> **Passage**:
Sources: gradesaver.com, bannedbooks.world.edu, examiner.com, brokenspinebookshop.blogspot.com, chronicle.com

 

en.wikipedia.org
en.wikipedia.org

The Catcher in the Rye

J.D. Salinger’s 1951 masterwork tore down the puritanical notions of what “coming-of-age” really is, and his book suffered greatly for it. Between 1966 and 1975, it was the most commonly banned book in American schools — teachers were fired left and right for integrating it into their curriculum. “Profane!” “Vulgar!” “Homosexual!” “Pornographic!” were the rails against it. Even today, there are multiple instances of complaints filed, especially those that point to Holden Caulfield’s diabolical influences on weak-minded killers like Mark David Chapman, who carried a copy with him when he assassinated John Lennon in 1980.

> **Data shown**:
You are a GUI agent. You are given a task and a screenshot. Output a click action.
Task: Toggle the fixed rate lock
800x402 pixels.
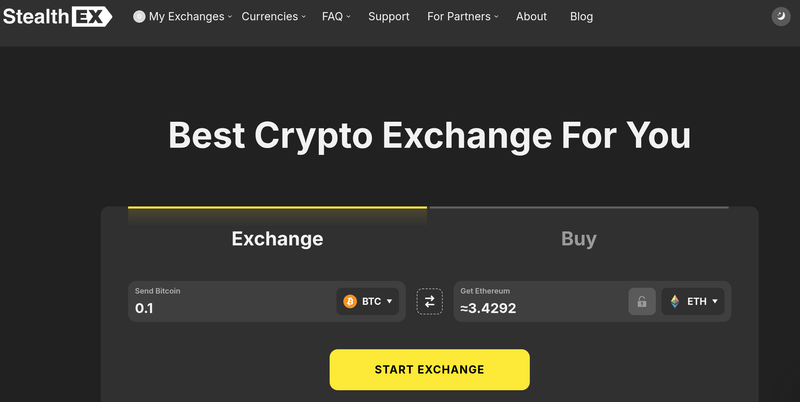tap(642, 301)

> **What you will do**:
From the passage on The Catcher in the Rye, reproduce the span starting at "The Catcher in" and ending at "Lennon in 1980.", substituting "syllabus" for "curriculum".

> **Exercise response**:
The Catcher in the Rye

J.D. Salinger’s 1951 masterwork tore down the puritanical notions of what “coming-of-age” really is, and his book suffered greatly for it. Between 1966 and 1975, it was the most commonly banned book in American schools — teachers were fired left and right for integrating it into their syllabus. “Profane!” “Vulgar!” “Homosexual!” “Pornographic!” were the rails against it. Even today, there are multiple instances of complaints filed, especially those that point to Holden Caulfield’s diabolical influences on weak-minded killers like Mark David Chapman, who carried a copy with him when he assassinated John Lennon in 1980.